Grigory Yefimovich Novykh was known as Rasputin, the debauched one and the Mad Monk.

An illiterate itinerant peasant, Rasputin was able to wield considerable influence over Russia’s autocratic rulers. He rose to prominence as an enigmatic mystic, finding a ready audience for his peculiar brand of religious devotion at a time when many Russian aristocrats were fixated by mysticism and the occult. He appears to have embraced a distorted version of the Khlysty creed, reworking its emphasis on flagellation to advocate sexual exhaustion as the surest path to God.

Introduced to the royal family in 1905, Rasputin eased the suffering of Tsarevich Alexei—the heir to Tsar Nicholas II of Russia who had been diagnosed with a hereditary bleeding disease, hemophilia.
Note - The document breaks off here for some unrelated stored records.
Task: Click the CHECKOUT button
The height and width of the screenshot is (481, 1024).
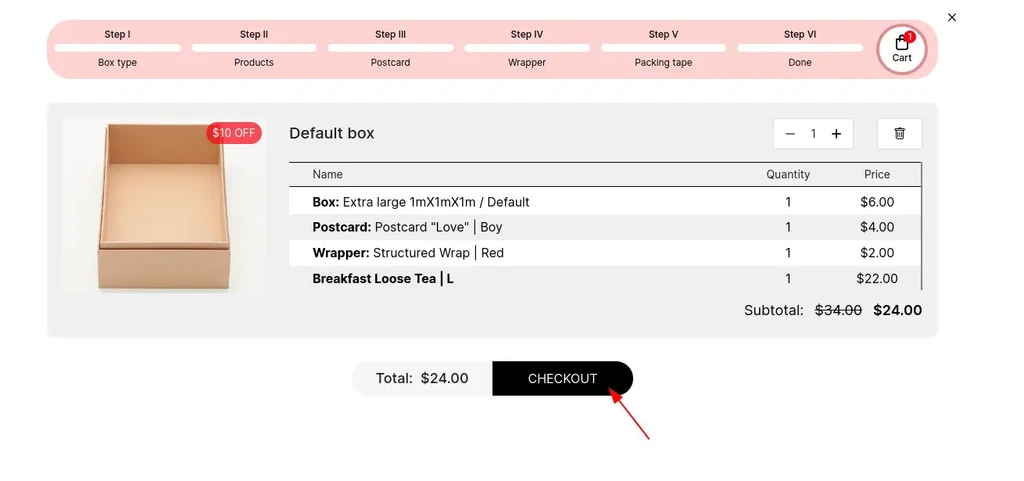Action: point(562,379)
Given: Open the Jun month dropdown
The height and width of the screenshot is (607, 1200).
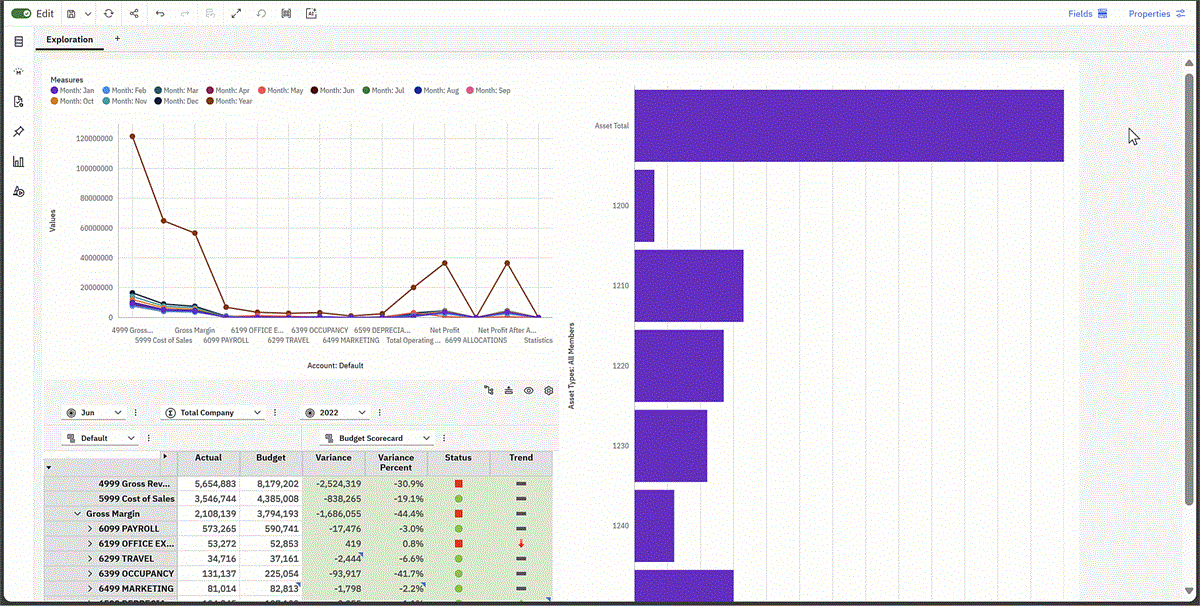Looking at the screenshot, I should click(x=97, y=411).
He swiftly became the confidant and personal adviser of Tsarina Alexandra (a German by birth), and when, in September 1915, Tsar Nicholas made himself commander-in-chief of the Russian armies following the outbreak of the First World War—spending much of his time at the front—fears grew that Rasputin was effectively running the country. Alexandra heeded Rasputin’s advice in sacking several ministers and appointing new ones—but ultimately authority lay with her and the tsar, who ratified all decisions and, indeed, had rebuffed Rasputin’s advice to stay out of the war.
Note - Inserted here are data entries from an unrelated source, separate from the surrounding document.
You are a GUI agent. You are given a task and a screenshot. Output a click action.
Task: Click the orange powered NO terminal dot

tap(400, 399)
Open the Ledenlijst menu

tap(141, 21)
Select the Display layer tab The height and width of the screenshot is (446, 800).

Nicholas and Alexandra were actually inept, cruel, rigid and obtuse reactionaries. Nicholas, in a speech made in 1895, had deplored the “senseless dreams” of those seeking democracy, and had helped fund the murderous anti-Semitic Black Hundreds movement after crushing the 1905 Revolution. The country’s problems, then, were firmly down to the incompetence of the tsar and tsarina, but Rasputin provided a scapegoat.

Rasputin’s close relationship with the tsarina provoked rumors of sexual deviance at the Russian court led by the Mad Monk, and before long his position had become a national scandal. He came to symbolize the perceived corruption of the tsar’s rule—with stories widespread about Alexandra’s supposed lesbianism and Nicholas’ impotence. Finally, in December 1916, a high-level plot involving senior politicians, noblemen and members of the imperial family—desperate to safeguard the regime—succeeded in eliminating the cleric. Rasputin was poisoned, shot (twice), beaten and eventually dumped into the River Neva, where he finally drowned. His astonishing resistance to poison and bullets suggested to some the mysterious potency of his powers.